ОТРЫВОК ТЕКСТА:
Другой неочевидный сдвиг в отношении исторического поля понятия «средний класс», которое я анализировал в предшествующей главе, состоит в исключении, казалось бы, наиболее очевидного для него контекста. Речь идет о работе с моделями социальной структуры, которые становятся привилегированным объектом работы академической социологии с 1960-х годов. В первой половине 1990-х, описывая социальную стратификацию и неравенства, социологи связывают преобразования «самой социальной природы основных компонентов социальной структуры» не с ожидаемым «средним классом», а с куда более широкой и политизированной категорией – с гражданским обществом. В тот момент именно она, а даже не «слой собственников», выступает функциональным эквивалентом «среднего класса» Липсета – тематическим приоритетом академических «исследований изменения в социальной структуре»[124].

(Сохранённые записи)
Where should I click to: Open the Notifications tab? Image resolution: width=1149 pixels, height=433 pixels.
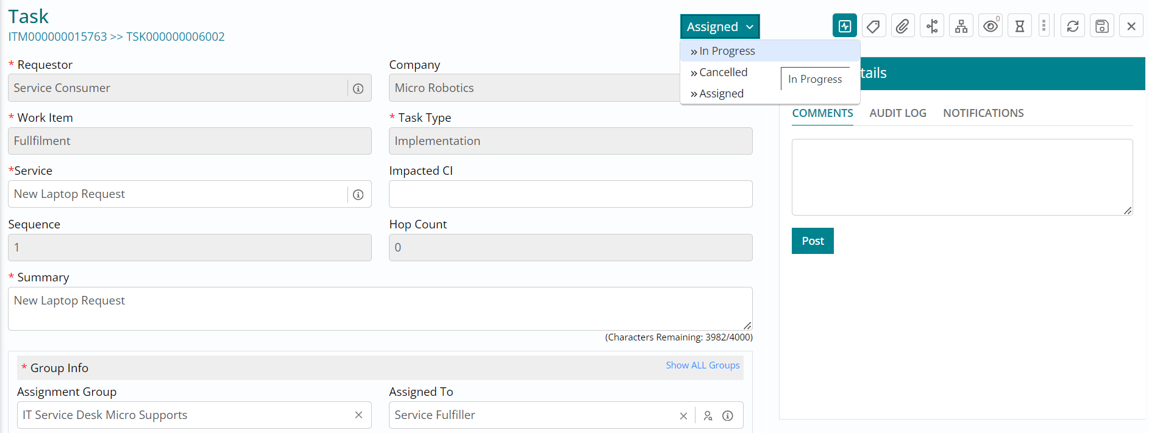[983, 113]
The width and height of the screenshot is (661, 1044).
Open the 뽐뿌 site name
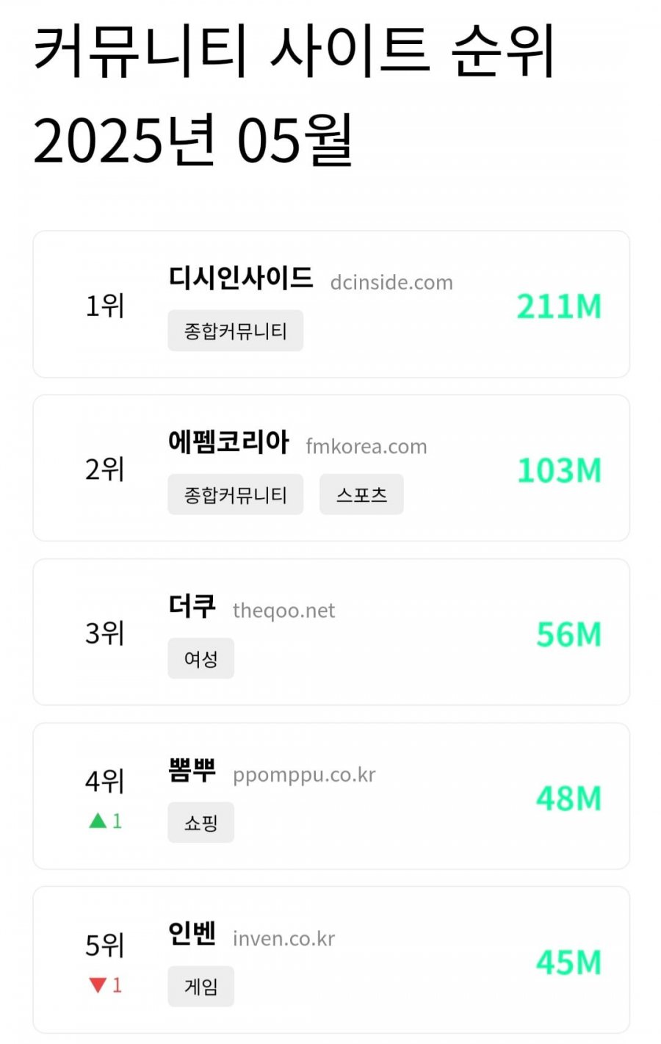[192, 770]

ЗАДАНИЕ:
Продолжите отрывок о понятии «средний класс» в социологии, начав сразу после его последнего предложения.

ОТВЕТ:
До середины 1990-х конструкторская работа с категорией «средний класс» остается уделом политических публицистов и академических эксцентриков, т. е. тех, кто далек от позднесоветских правил академического разделения труда. Я хочу кратко остановиться на трех биографических случаях: авторах, которые, в известном смысле, нарушают правила игры и уже в начале 1990-х годов обращаются к стигматизированному понятию в академических публикациях. Каждый из примеров по-своему показателен, позволяя более глубоко проникнуть в социальную механику создания и использования понятия.